Take 3 Steps Toward Healthy Eating

We know we should eat more of what’s good for us and less of what’s not. But most Americans get too many calories and not enough nutrition in their daily diet, health experts claim. Here’s a simple three-step plan to help.

One: Focus on Fruits and Vegetables

According to the Centers of Disease Control and Prevention, only about 12 percent of Americans eat the recommended 1.5 to 2.5 cups of fruits a day. Similarly less than 10 percent meet the recommended 2 to 3.5 cups of vegetables each day. One way to get with the program: Add fruits and vegetables to foods you already eat.
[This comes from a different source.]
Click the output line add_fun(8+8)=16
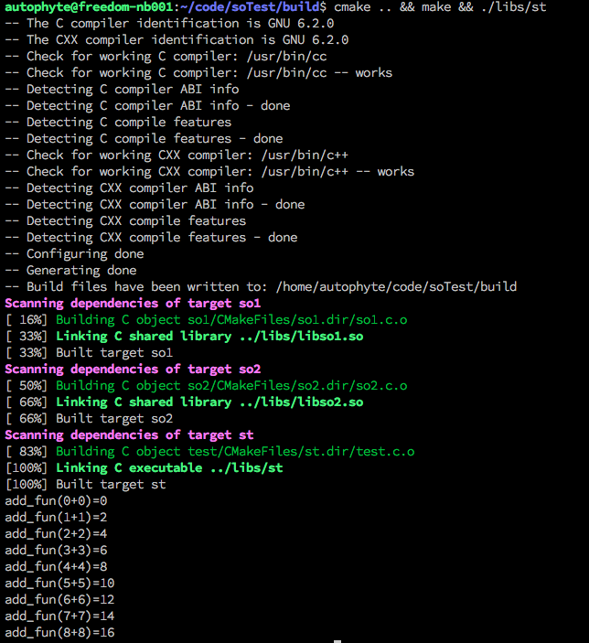The height and width of the screenshot is (643, 589). coord(59,632)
  • Top pizza with peppers, zucchini, and mushrooms.

  • Stuff dark green lettuce, onions, and tomatoes into sandwiches.

  • Put bananas, apples, or berries on cereal or pancakes.
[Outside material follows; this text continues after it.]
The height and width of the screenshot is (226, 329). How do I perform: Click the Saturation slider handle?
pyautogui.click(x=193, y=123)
Two: Make Half Your Grains Whole

Substitute whole grains for refined ones to get the daily 3 to 4 ounce servings advised by U.S. dietary guidelines. One slice of bread, a cup of cereal, or a ½ cup of cooked rice or pasta each equal about a 1 ounce serving. Some ways to get started:

  • Spread low- or nonfat cream cheese on a whole wheat bagel.

  • Use a whole wheat pita for lunch instead of white bread.

  • Snack on whole-grain tortilla chips with salsa.

Three: Cut Back on Culprits

Saturated fat, trans fat, sugar, and salt can derail your diet. Choose fat-free or low-fat dairy products, reduced-sodium foods, and foods without or with fewer added sugars. Here are more tips for staying on track:

  • If you eat beef, get a lean cut—and eat less of it. Each day, you only need about 5 to 6.5 ounces of food from protein sources.

  • Keep the chicken but lose the fat by trimming the skin and choosing broiled or grilled.

  • Love ice cream? Substitute with low- or nonfat frozen yogurt or ice cream.